Beethoven Moves / Beethoven Bewegt
Kunsthistorisches Museum Wien, 29 September 2020 — 24 January 2021

Curated by Andreas Kugler, Jasper Sharp, Stefan Weppelmann, and Andreas Zimmerman

The Kunsthistorisches Museum Vienna, in cooperation with the Archive of the Gesellschaft der Musikfreunde in Vienna, presents Beethoven Moves, an unusual homage to Ludwig van Beethoven (1770–1827), the great representative of the First Viennese School. Beethoven’s popularity remains unbroken, even 250 years after his birth. Beyond the music, his humanistic messages have influenced the history of art and culture. His early deafness shaped his image as a tragic genius.

Beethoven’s universal and unique reception, the epochal significance of his music, and the perception of his deified persona create numerous points of entry. High and popular culture, commerce, and politics all form an inexhaustible reserve of inspiration and appropriation. The exhibition brings together paintings by Caspar David Friedrich, sketchbooks by William Turner, graphic works by Francisco de Goya, Anselm Kiefer and Jorinde Voigt, sculptures by Auguste Rodin, Rebecca Horn and John Baldessari, a video by Guido van der Werve, and a new work developed for the exhibition by Tino Sehgal—all of which are brought into dialogue with the music and persona of Beethoven. The exhibition thus provides a poetic reflection of the composer and his work, as masterpieces of fine art form connections with music and silence.

Dataset section
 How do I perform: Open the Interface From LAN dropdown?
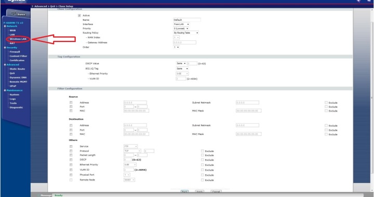coord(181,24)
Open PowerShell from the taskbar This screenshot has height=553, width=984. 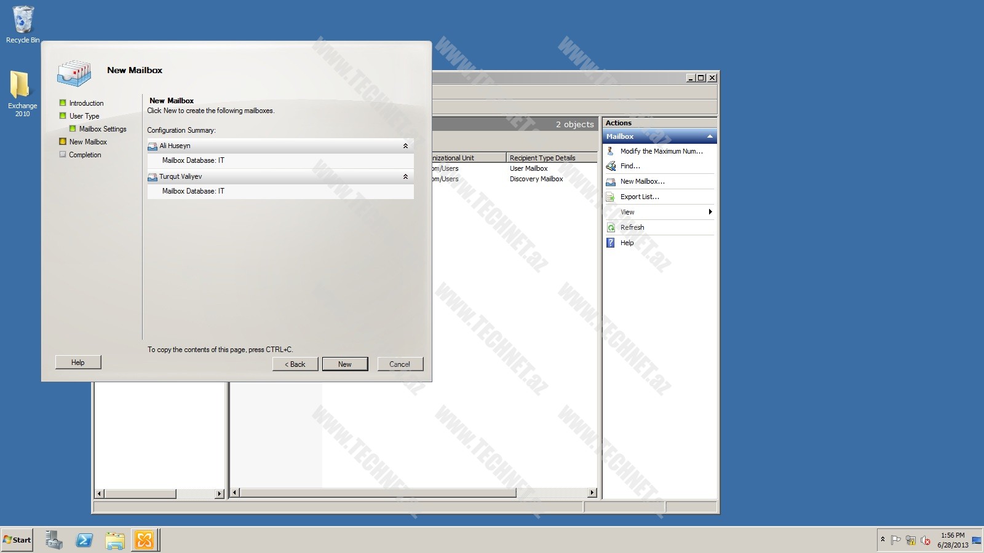click(x=84, y=540)
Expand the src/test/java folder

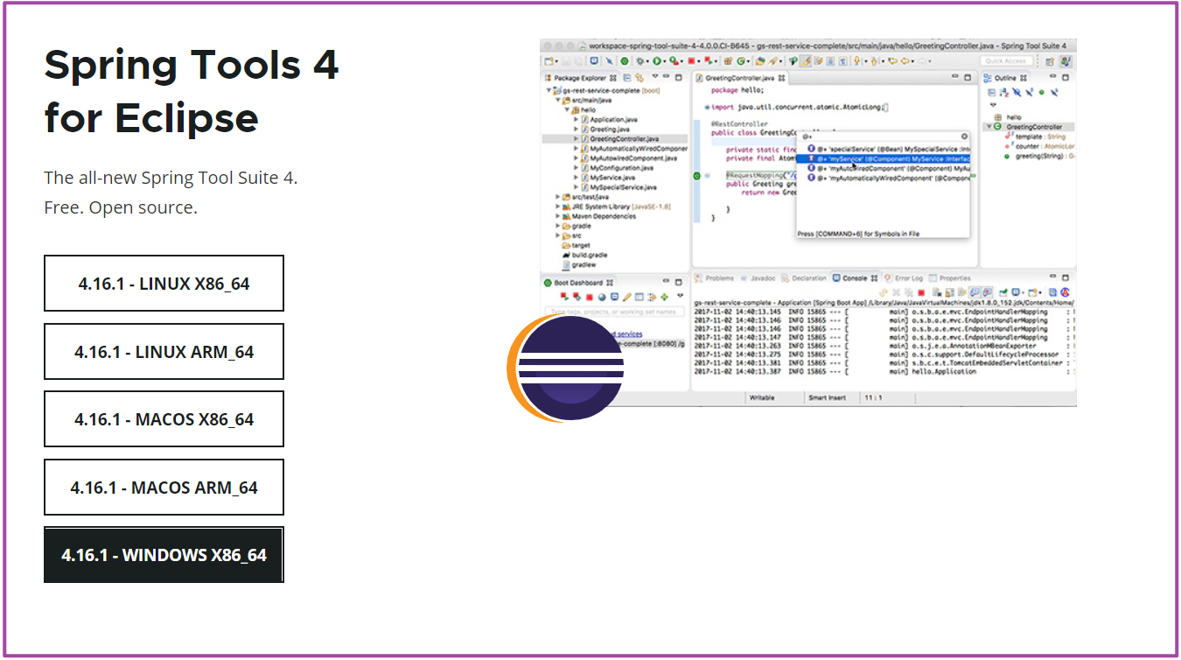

What this exercise asks
1) Name every curator listed in the Beethoven Moves exhibition text.
2) According to the Beethoven Moves exhibition text, which institution is the Kunsthistorisches Museum Vienna working with on the exhibition?
3) Write the next part of the Beethoven Moves exhibition text, picking up after its final sentence.

Task-by-task outputs
1) Andreas Kugler, Jasper Sharp, Stefan Weppelmann, Andreas Zimmerman

2) The Archive of the Gesellschaft der Musikfreunde in Vienna.

3)
The elaborately staged exhibition does not present any artworks from the Kunsthistorisches Museum collection. However, it is shown in the Picture Gallery in the context of the art and culture of many centuries, hundreds of works that precede Beethoven’s lifetime and in some ways also lead up to it.

Beethoven is one of the great influential figures in the history of music and culture, not only in Vienna but also internationally. As the largest museum in Austria, the Kunsthistorisches Museum addresses the anniversary of his 250th birthday. Museums are treasure houses, part of the cultural consciousness and tourist magnets; but beyond that, they are also discursive spaces for reflection and confrontation, laboratories for fantasy and the connection of ideas. These aspects become particularly clear in this exhibition project curated by Andreas Kugler, Jasper Sharp, Stefan Weppelmann, and Andreas Zimmerman.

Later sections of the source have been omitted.